North Korea causes a power outage across the entire U.S., which apparently renders every military, police and government agency completely useless (no word on whether the Monroe Republic formed elsewhere). When Marine Jed Eckhert (Chris Hemsworth) and his high school quarterback brother Matt (Josh Peck) witness the execution of their father (Brett Cullen), presumably the only cop in the entire city of Spokane, they form a guerilla army of high school students with no discernible personalities or purpose other than to become cannon fodder. Matt goes rogue trying to rescue his imprisoned girlfriend Erica (Isabel Lucas) and, in the process, gets one of the aforementioned students killed, causing a rift between brothers and teaching a valuable life lesson about leadership. Of course, this development would matter to the audience if we cared about who was getting killed or why.
Rather than using this remake to explore Cold War paranoia, or even develop a lighthearted adolescent action movie, Bradley handles “Red Dawn” like “Platoon” for pubescents. He grievously miscalculates “Red Dawn” as a straightforward war film which forces the audience to take his ridiculous premise seriously, making the movie insufferable in the process. Any attempts to add unnecessary moral ambiguity amongst the oorah posturing, even though Milius’ “Red Dawn” was notoriously pro-American, results in facepalm-inducing lines such as, “In Iraq, they were the bad guys and we were the good guys because we kept order. Now, (the North Koreans) are the good guys and we are the bad guys because we create chaos.” Yay, America?

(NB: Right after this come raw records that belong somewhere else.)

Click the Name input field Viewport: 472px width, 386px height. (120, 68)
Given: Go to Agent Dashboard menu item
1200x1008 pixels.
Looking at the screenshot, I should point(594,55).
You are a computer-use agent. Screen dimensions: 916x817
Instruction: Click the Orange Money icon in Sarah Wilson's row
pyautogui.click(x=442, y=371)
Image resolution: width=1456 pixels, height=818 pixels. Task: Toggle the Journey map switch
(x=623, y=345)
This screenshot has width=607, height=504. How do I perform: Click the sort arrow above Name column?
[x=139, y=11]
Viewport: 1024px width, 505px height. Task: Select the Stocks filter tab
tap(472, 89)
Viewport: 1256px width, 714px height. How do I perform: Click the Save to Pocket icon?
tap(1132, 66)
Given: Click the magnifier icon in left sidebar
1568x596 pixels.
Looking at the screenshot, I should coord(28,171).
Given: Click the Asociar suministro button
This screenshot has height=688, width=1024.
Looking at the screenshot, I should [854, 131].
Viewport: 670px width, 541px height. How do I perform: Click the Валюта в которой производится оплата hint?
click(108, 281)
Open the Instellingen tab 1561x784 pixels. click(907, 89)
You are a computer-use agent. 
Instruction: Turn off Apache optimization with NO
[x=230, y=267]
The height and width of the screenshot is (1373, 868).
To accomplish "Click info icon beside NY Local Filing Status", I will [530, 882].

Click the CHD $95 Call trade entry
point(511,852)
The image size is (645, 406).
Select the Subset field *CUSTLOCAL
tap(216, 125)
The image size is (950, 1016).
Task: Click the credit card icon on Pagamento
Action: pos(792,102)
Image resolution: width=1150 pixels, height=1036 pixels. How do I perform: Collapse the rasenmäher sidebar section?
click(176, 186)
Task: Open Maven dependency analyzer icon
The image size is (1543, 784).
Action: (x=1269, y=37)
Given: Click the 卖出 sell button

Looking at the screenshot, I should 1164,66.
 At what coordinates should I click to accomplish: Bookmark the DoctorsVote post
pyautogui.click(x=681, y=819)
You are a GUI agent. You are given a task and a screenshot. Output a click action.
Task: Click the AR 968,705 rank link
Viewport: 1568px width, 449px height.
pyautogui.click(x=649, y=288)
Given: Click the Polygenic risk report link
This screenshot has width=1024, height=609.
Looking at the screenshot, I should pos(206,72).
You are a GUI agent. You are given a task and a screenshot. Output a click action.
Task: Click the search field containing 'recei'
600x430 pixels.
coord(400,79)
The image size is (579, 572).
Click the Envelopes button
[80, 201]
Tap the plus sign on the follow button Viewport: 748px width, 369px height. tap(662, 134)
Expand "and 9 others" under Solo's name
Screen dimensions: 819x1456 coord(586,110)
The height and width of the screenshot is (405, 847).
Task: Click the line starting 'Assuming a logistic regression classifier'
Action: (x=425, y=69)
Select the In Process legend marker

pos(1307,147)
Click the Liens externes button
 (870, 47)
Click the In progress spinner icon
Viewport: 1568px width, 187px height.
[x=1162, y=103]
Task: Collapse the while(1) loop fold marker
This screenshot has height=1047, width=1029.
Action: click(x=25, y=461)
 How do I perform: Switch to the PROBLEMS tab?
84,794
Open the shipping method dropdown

In the midst of guerilla warfare, the teenage terrorists stop by a Subway, where they load up on footlongs and engage in a lengthy discussion about how tasty the food is. If there is any question as to who really won the Cold War, product placement for a national fast-food franchise within Communist-occupied territory settles that dispute. How bad can our Communist overlords be if we can still “Eat fresh?”